Your cup of coffee may cost '50 or 80c' more, as milk prices go up in cafes
For many Australians who enjoy coffee to get through the day, another price hike in the cost of living is coming your way.
Despite rising milk prices, a cafe near you may want to charge more for a cup of coffee.
Key points:
- A cafe in Hobart says it will raise the price of its coffee by between 50 and 80 cents a cup
- The price increase follows the increase in the cost of milk, which dairy farmers say has been happening for a long time
- Coffee lovers say they are happy that dairy farmers are receiving more for their product
Hobart cafe owner Sue Stagg says her customers will soon pay extra — “50 or 80 cents per cup”.
Mrs Stagg and her staff make about 8,000 copies a week.
They use 1,300 liters of milk per week — and the price of milk goes up.
“We support local [milk] suppliers and they are considering increasing their prices with us,” said Mrs Stagg.
“Everyone has to pass it along the lines.”

What do coffee drinkers think?
David Gentle was a regular at Mrs Stagg’s Hobart cafe.
“I guess it’s inevitable; everything goes up … but we also don’t want to pay too much, because we want to enjoy our coffee.
“If I go to farmers, I pay, but if I go to middlemen I don’t,” he said.

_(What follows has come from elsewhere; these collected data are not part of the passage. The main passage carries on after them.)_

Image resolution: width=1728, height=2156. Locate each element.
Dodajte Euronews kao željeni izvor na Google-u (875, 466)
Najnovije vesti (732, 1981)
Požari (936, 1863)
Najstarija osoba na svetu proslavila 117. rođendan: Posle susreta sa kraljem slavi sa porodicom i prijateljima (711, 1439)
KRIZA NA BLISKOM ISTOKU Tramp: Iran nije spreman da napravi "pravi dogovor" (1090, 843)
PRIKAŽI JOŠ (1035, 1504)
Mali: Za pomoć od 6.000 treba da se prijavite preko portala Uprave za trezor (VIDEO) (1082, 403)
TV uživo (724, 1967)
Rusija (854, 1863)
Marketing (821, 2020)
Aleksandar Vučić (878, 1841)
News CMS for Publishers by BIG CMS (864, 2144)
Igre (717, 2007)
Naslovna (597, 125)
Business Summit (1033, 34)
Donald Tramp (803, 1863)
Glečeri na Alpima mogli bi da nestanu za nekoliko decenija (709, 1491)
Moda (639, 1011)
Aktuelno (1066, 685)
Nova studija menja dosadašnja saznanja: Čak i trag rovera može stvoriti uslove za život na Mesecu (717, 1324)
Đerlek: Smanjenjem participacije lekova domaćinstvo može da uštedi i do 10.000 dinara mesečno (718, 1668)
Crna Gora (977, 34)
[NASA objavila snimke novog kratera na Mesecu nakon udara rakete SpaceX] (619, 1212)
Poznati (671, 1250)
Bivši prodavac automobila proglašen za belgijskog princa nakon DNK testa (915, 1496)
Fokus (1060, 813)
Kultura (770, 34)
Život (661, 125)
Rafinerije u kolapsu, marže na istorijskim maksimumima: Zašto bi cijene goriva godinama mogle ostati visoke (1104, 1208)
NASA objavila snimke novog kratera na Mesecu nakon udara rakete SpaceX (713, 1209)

Bonnie Lowan says she’s happy that cafes and farmers are getting more.
Some coffee drinkers say they may reduce the amount of coffee they drink each day, but Sam Ling says he will continue to drink two or three coffees at any cost.
“I’m a coffee addict, that [the price rise] shouldn’t have much of an impact at all,” he said.

‘Long coming’
Although it may hurt consumers’ pockets, dairy farmers are relieved. They say milk is finally rewarded.
“We currently … earn about 70 cents per liter on the farm.”

Input costs in agriculture for things like fertilizer, fuel, shipping and wages rose about 30 percent.
“We’re good at keeping costs down … but, when they’re out of your control, having good milk prices means we can actually still invest in our farms and our people, and in things that help the environment,” said Mrs McCartie.
Mrs McCartie and her husband Theo have lived through some lows in the dairy industry: in 2011 when supermarkets cut milk prices by a third with a $1 per liter dairy campaign, led by Coles, payments to farmers were cut.
Then in 2016, processor Murray Goulburn ran into financial trouble and retrospectively cut the price of milk, meaning farmers were paid less than production costs.

McCarties is thinking of leaving the industry. Many farmers left and Australia’s milk production fell by about a billion liters over five years.
In 2022, production is still declining, sparking a frenzied bidding war between processors.

Janine Waller of the Australian Dairy Processors Association said that in the past year, milk supply fell 3.5 percent, and is projected to fall another 1 percent.
“We’re all competing for milk, which is why we’re seeing the high prices we have with this opening milk price season,” Waller said.
Mrs McCartie said she was happy to have stuck with the industry.
“I’m also a realist and know that high prices won’t always stay there,” he said.
“So we are very careful about using this to reduce the risk.”